Allem Anschein nach sind die Verhaftungen vom 19. Dezember auf die Aussagen von Tarek M. zurückzuführen. Tarek M., Betreiber von zwei Karate-Schulen und kein Unbekannter in der Berliner Szene, wurde Ende November festgenommen. Die BAW feierte damals die Verhaftung als vollen Erfolg. Ihrer Ansicht nach seien nun die RZ-Aktionen von 1986/87 in Berlin aufgeklärt, hätte man mit Tarek M. doch dem mutmaßlichen "Rädelsführer" der RZ habhaft werden können. (Berliner Zeitung, 24.11.99) Unter dem Druck dieser Beschuldigungen hat Tarek M. anscheinend weit reichende Aussagen gemacht - jedenfalls legen das der Durchsuchungsbefehl für die Razzia im Mehringhof, wie auch der Haftbefehl gegen Harald G. nahe.
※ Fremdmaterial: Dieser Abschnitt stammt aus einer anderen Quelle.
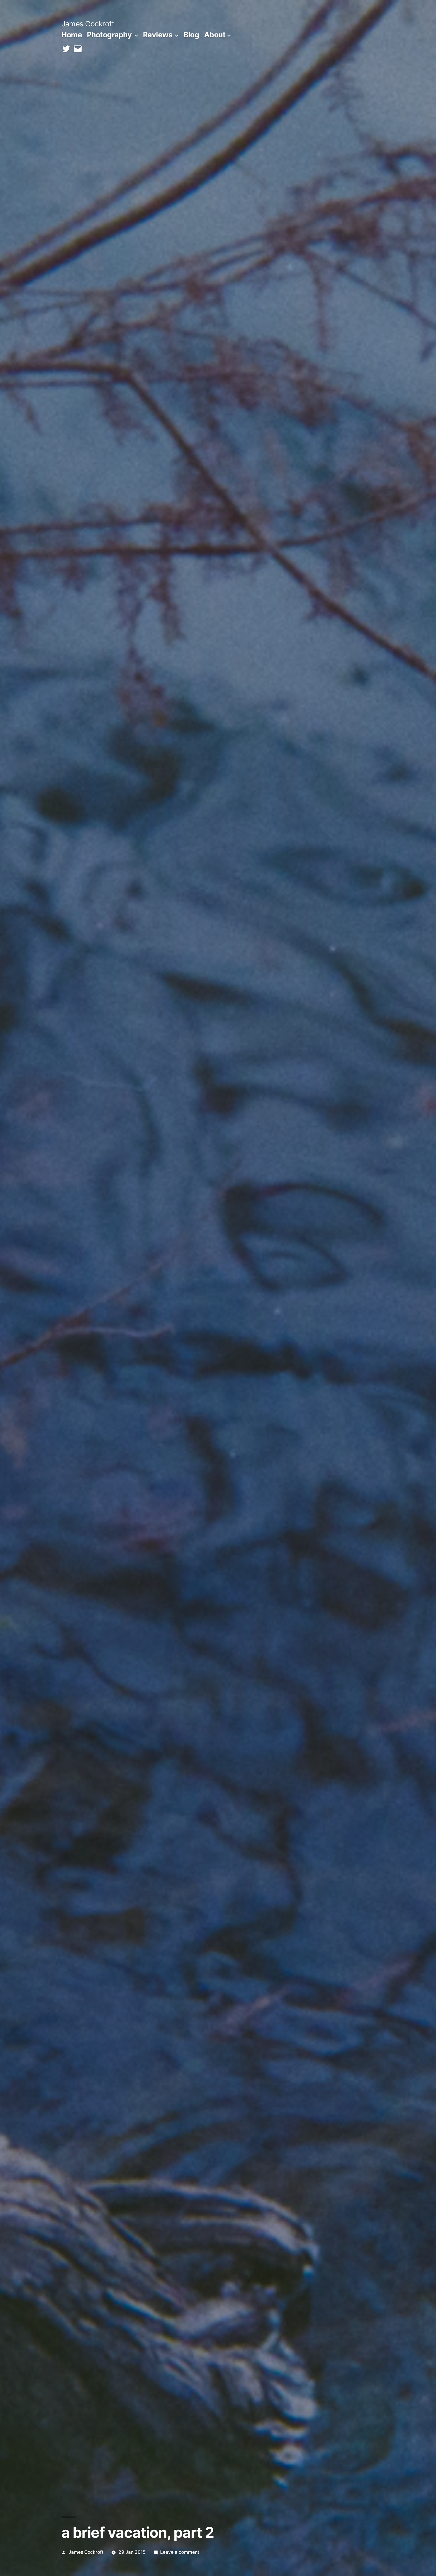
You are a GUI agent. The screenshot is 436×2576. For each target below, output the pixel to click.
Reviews (158, 34)
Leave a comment (179, 2552)
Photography (109, 34)
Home (71, 34)
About (215, 34)
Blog (191, 34)
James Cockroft (87, 23)
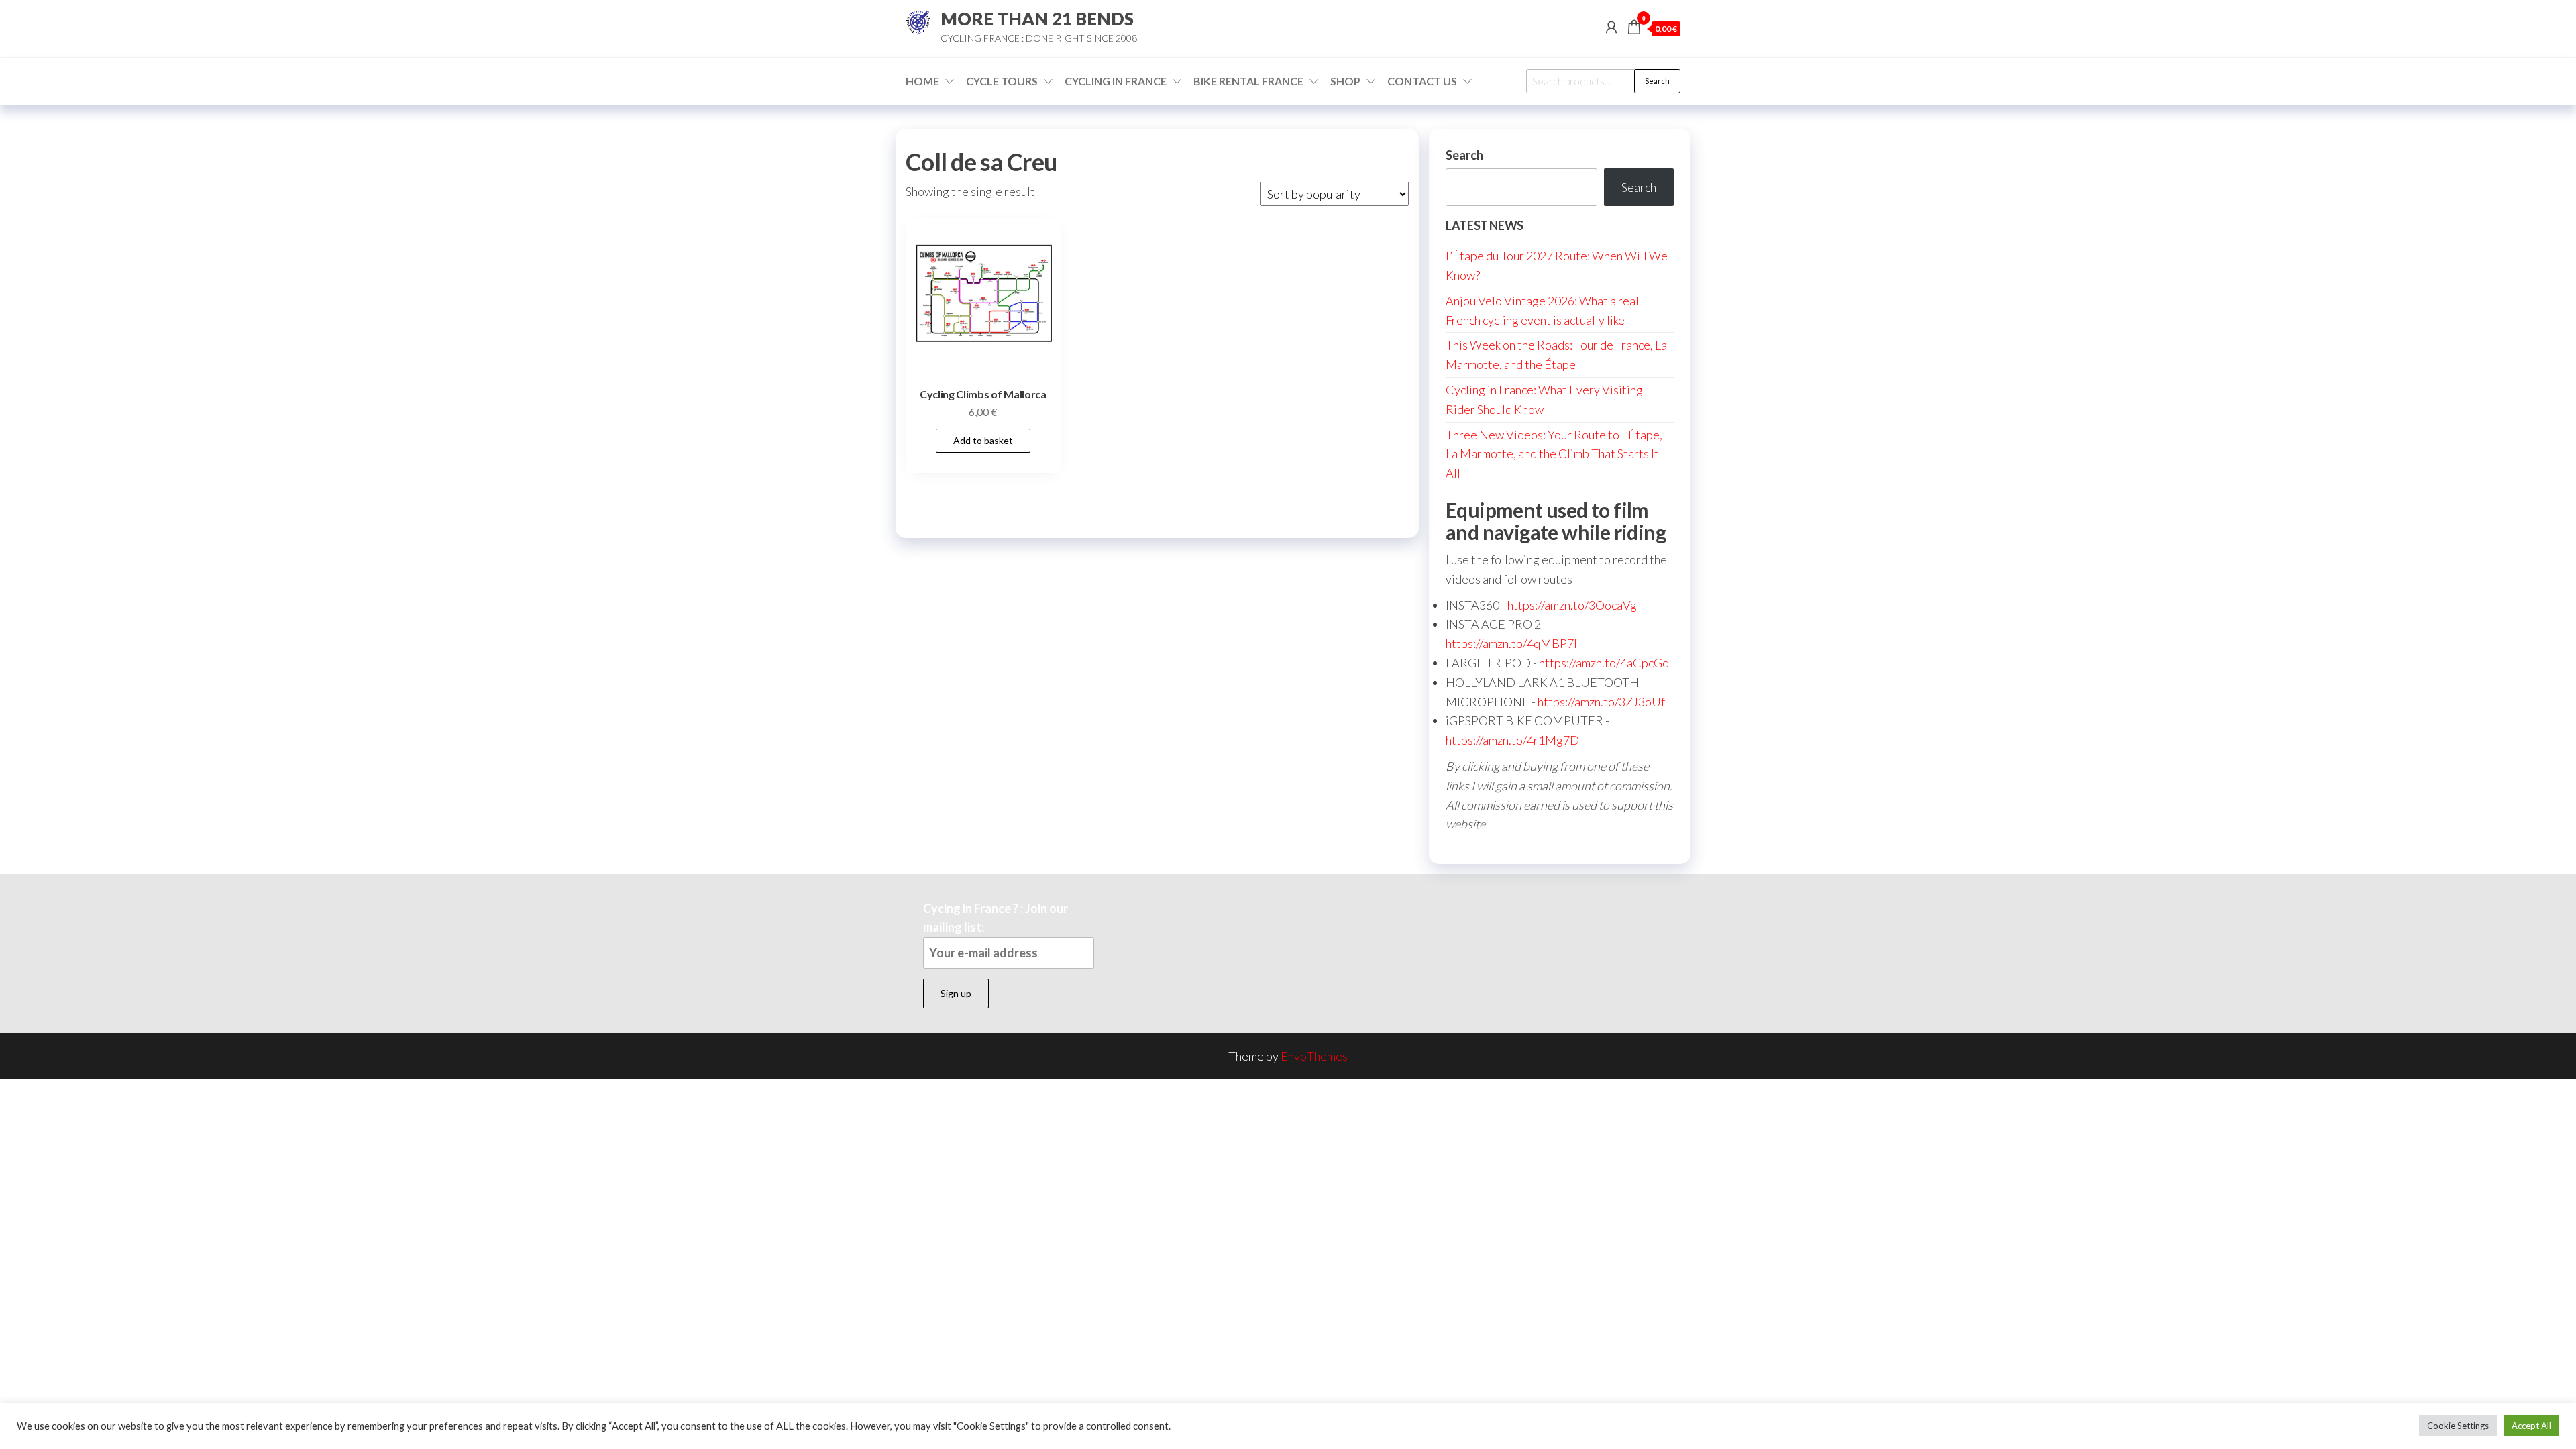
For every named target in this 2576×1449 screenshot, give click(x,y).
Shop (1345, 80)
Der Glaubwürdigkeit seiner Aussagen geht dabei wohl gegen Null. So ging z.B. die Suche nach Waffen und Sprengstoff im Mehringhof auf seine Aussage zurück. Wo genau das Depot sein sollte, konnte er allerdings nicht sagen. Gefunden wurde nichts. Von Bedeutung für die Redseligkeit Tarek M.s war wahrscheinlich das Auslaufen der Kronzeugenregelung zum Ende des Jahres. Tarek M. kennt die Berliner Szene so gut, dass er mit Informationen dienen kann, die in der Interpretation der BAW allemal für Verdächtigungen und Ermittlungen gut sind. Dabei ist klar, dass die Aussagen von Kronzeugen nur mit äußerster Vorsicht zu genießen sind. "Ihre Aussagen sind, was die Glaubwürdigkeit anbelangt, in Relation zu setzten zu den Vergünstigungen, die sie von staatlicher Seite erhalten", so Rechtsanwalt Rolf Gössner. (vgl. ak 433)

Es sieht ganz so aus, als hätte die BAW kurz vor Auslaufen der Kronzeugenregelung in einer Art Torschlusspanik noch einmal alle Register gezogen, um an Aussagen heranzukommen. Mit dem Ermittlungsparagraf 129a haben die Staatsschutzbehörden dabei ein flexibel einsetzbares und vielseitig nutzbares Instrument in der Hand. Mit ihm können "rechtsstaatlich" umfangreiche Bespitzelungen vorgenommen werden. Dabei reichen schon vage Verdachtsmomente aus, um ein Verfahren nach §129a anzustrengen. Der Kriminalisierung ist Tür und Tor geöffnet.

In Sachen RZ gibt es anscheinend einen regelrechten Verfolgungswahn der BAW. Nachdem sich die RZ der Verfolgung durch Auflösung entzogen haben, scheint es so, als bastle sich die BAW jetzt einfach eine neue RZ.